The group announced that it aims to rebuild the pro-Corbyn group Momentum around the ideas of "Democracy, Class Struggle, Internationalism". As well as combating "widespread disillusionment" with the party's new leadership.
They pledge to promote the "democratisation" of the Labour Party by campaigning for "thoroughgoing structural changes including open selection" and to push radical policies internally.
As the UK faces the coronavirus crisis, the group said it opposed a return to normal while "capitalism is tearing our climate and our societies apart".
The campaign group is calling for an "internationalist Labour movement and Momentum" which includes supporting workers and oppressed minorities around the world.
"The struggles of low-paid, virus-exposed ASOS workers in Barnsley should be linked across the supply chain to those of garment workers in countries like Bangladesh, India, China, and Vietnam", its website reads.
The organisation calls for momentum to "stand for socialism" in response to a crisis which it predicts will lead to mass social upheaval.
"We are facing an unprecedented economic crisis. In the coming period, there will be huge struggles over unemployment, housing, poverty, migration and climate refugees", it added.
"The route to a better world is through working class self-organisation. This means turning Labour and Momentum into organisations that can actively participate in a struggle, rather than seeing politics as a series of parliamentary manoeuvres and internal elections, or waiting until the next election", it says.
Momentum Internationalists have pledged to cease reliance on elected MPs and instead work within trade unions and grassroots organisations.

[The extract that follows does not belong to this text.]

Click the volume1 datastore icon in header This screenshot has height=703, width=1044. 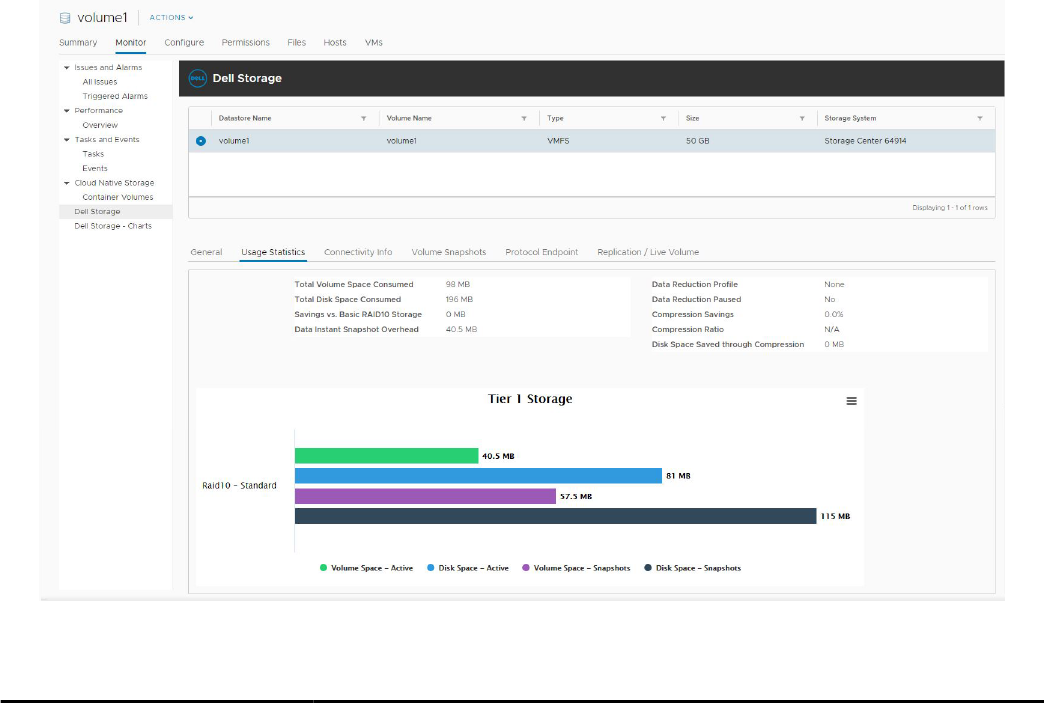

The announcement follows a significant rupture within Labour after revelations emerged that internal opposition to former leader Jeremy Corbyn included actively working against the party's electoral chances in the 2017 general election.
WhatsApp messages show key staff, including former General Secretary Iain McNicol, actively withheld information from the leadership and expressed frustration that the party did better than expected in the first election under Corbyn.
This has led to a backlash from the left-wing membership, many of whom joined the Labour Party under the Corbyn leadership.
Jon Lansman, who leads the pro-Corbyn campaign group 'Momentum', said the party needed to be a force for change.
Labour leader Sir Keir Starmer has launched an "urgent" inquiry into the report.